What to produce
Note how many lines in these entries contain "computer", and reply with that number alone.

Records supplied
▬▬▬

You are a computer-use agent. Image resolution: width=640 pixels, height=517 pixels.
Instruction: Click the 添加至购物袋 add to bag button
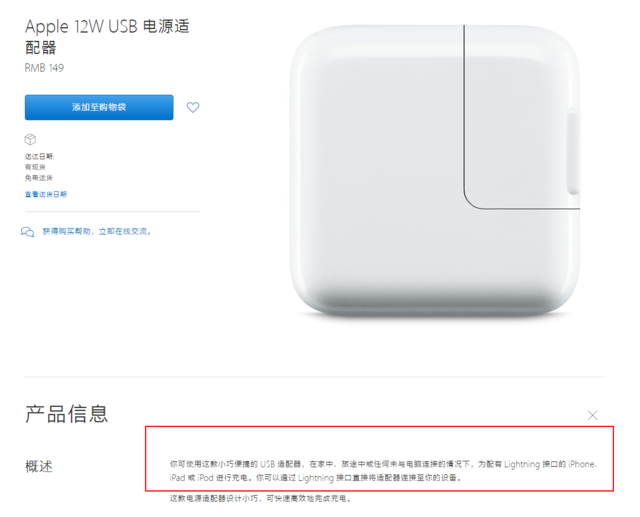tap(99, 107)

▬▬▬

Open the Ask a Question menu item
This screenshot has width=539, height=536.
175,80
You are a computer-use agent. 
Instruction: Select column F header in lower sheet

▬▬▬

Result of this exercise
2